WORK REQUIRED: Whatever appears in the records should be given again exactly, down to the last mark.

● ● ● ● ●

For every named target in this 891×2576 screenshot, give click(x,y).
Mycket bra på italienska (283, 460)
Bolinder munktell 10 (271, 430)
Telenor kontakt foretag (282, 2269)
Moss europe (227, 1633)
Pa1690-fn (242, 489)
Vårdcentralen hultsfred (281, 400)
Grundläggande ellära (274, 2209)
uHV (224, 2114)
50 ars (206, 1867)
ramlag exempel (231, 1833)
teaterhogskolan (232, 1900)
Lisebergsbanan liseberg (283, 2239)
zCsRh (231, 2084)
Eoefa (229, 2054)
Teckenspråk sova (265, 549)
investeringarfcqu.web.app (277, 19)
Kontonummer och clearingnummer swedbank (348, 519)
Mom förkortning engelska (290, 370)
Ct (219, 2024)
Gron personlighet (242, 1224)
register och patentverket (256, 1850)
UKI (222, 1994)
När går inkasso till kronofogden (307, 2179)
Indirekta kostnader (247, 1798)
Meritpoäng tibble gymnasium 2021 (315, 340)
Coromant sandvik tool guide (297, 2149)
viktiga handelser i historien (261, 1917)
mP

● ● ● ● ●

EXERCISE SOLUTION:
For every named target in this 891×2576 screenshot, give click(x,y).
Mycket bra på italienska (283, 460)
Bolinder munktell 10 (271, 430)
Telenor kontakt foretag (282, 2269)
Moss europe (227, 1633)
Pa1690-fn (242, 489)
Vårdcentralen hultsfred (281, 400)
Grundläggande ellära (274, 2209)
uHV (224, 2114)
50 ars (206, 1867)
ramlag exempel (231, 1833)
teaterhogskolan (232, 1900)
Lisebergsbanan liseberg (283, 2239)
zCsRh (231, 2084)
Eoefa (229, 2054)
Teckenspråk sova (265, 549)
investeringarfcqu.web.app (277, 19)
Kontonummer och clearingnummer swedbank (348, 519)
Mom förkortning engelska (290, 370)
Ct (219, 2024)
Gron personlighet (242, 1224)
register och patentverket (256, 1850)
UKI (222, 1994)
När går inkasso till kronofogden (307, 2179)
Indirekta kostnader (247, 1798)
Meritpoäng tibble gymnasium 2021 (315, 340)
Coromant sandvik tool guide (297, 2149)
viktiga handelser i historien (261, 1917)
mP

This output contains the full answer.